Ocorre que o processo todo foi muito demorado – pelo menos na minha concepção -, quase doze horas de trabalho de parto. As dores, que começaram acanhadas, foram, aos poucos, aumentando, até tomarem proporções que, para uma leiga como eu, já estavam saindo do controle. Bem, pelo menos era isso que parecia. E eu lá, junto, firme.

O tempo foi passando, já estávamos com várias horas de trabalho de parto. Eu tentava disfarçar, mas me sentia cada vez mais assustada. Minha filha, com toda a assistência profissional necessária, inclusive com uma doula – cujo trabalho admirável eu nem conhecia -, mantinha-se corajosamente determinada e tranquila, apesar das dores que iam e vinham, cada vez com mais frequência.

Então, a médica deu a boa notícia: chegou a fase expulsiva. Nunca tinha ouvido aquilo, mas dei à expressão o significado puro, que o momento, por si só, traduzia: meu neto, finalmente, estava sendo expulso. Ufa! O sufoco estava chegando ao fim!

Ledo engano! O que, na minha ingenuidade, estava na fase conclusiva, demorou mais uma eternidade. A cada contração, uma força hercúlea, e a cabecinha dava o ar da graça. E voltava.

De novo, mais uma contração, mais um esforço descomunal, a cabecinha “coroando” (outra expressão nova), e nada.

E assim o tempo foi passando, meus olhos cada vez mais assustados, meu coração saindo pela boca. Minha filha lá, sofrendo, e eu impotente. Mas me segurei. Afinal, que mãe eu seria, depois de três filhas e três netos, se não conseguisse conter minhas emoções naquele momento?
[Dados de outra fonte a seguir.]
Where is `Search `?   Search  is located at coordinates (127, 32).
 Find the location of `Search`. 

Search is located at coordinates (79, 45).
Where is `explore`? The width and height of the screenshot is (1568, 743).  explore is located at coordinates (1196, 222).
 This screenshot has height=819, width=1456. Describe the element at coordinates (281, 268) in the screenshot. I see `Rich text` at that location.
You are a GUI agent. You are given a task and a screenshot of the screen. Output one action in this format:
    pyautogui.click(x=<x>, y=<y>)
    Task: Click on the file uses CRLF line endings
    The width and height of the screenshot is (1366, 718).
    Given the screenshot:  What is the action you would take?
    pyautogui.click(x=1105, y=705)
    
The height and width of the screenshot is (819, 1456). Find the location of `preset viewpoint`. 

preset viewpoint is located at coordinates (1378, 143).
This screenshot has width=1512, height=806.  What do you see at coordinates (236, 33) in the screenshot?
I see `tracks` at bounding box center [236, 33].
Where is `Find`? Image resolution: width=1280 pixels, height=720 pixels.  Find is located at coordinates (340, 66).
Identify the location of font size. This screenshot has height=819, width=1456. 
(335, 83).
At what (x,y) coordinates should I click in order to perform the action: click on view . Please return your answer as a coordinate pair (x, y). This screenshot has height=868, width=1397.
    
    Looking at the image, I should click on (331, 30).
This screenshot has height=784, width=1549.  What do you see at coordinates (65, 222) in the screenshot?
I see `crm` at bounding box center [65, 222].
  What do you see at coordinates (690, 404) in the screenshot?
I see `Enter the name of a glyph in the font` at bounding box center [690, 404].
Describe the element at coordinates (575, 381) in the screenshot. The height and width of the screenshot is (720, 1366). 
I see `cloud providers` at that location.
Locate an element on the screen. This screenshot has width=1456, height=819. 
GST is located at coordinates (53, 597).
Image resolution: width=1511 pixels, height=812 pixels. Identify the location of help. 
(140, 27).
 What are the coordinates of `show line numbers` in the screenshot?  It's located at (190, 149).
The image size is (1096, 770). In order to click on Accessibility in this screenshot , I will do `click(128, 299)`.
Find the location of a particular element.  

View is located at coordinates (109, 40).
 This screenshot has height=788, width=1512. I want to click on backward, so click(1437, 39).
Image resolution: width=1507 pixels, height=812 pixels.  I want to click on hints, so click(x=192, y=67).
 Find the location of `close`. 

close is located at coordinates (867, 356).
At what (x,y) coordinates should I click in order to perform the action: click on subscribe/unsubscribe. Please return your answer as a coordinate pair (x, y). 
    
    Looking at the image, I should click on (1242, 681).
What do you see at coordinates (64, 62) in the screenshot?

Se ela, mãe de primeira viagem, estava controlada, por que eu não estaria? Não me sobrava escolha, a não ser respirar fundo, e continuar lá, firme, forte.

Ela estava cercada de gente (seu marido atrás, apoiando-a carinhosamente) e minha mente sabia, pelo semblante de todos, que tudo transcorria normalmente. Mas meu coração não. Não sei quantas idas e vindas o danadinho do Miguel aprontou. Chegava até a porta e desistia. Parecia que brincava de esconde-esconde. Parecia que zombava de nós.

Então, finalmente, aquele serzinho escapuliu da minha filha. Pronto! Já estava entre nós. Foi rapidamente acolhido pela mãe que, ao tê-lo nos braços, desmoronou de emoção. Meu Deus! Acho que nunca, nunca senti algo tão forte.

Passado o primeiro momento, em que fiquei hipnotizada pela cena do encontro dos dois, saí correndo da sala. Já não aguentava mais. Então, a fortaleza desabou, feito um castelo de areia inundado pela maré. E o choro de felicidade explodiu.

Obrigada, filhinha, por ter me proporcionado tamanha emoção! Nunca, nunca vou me esquecer.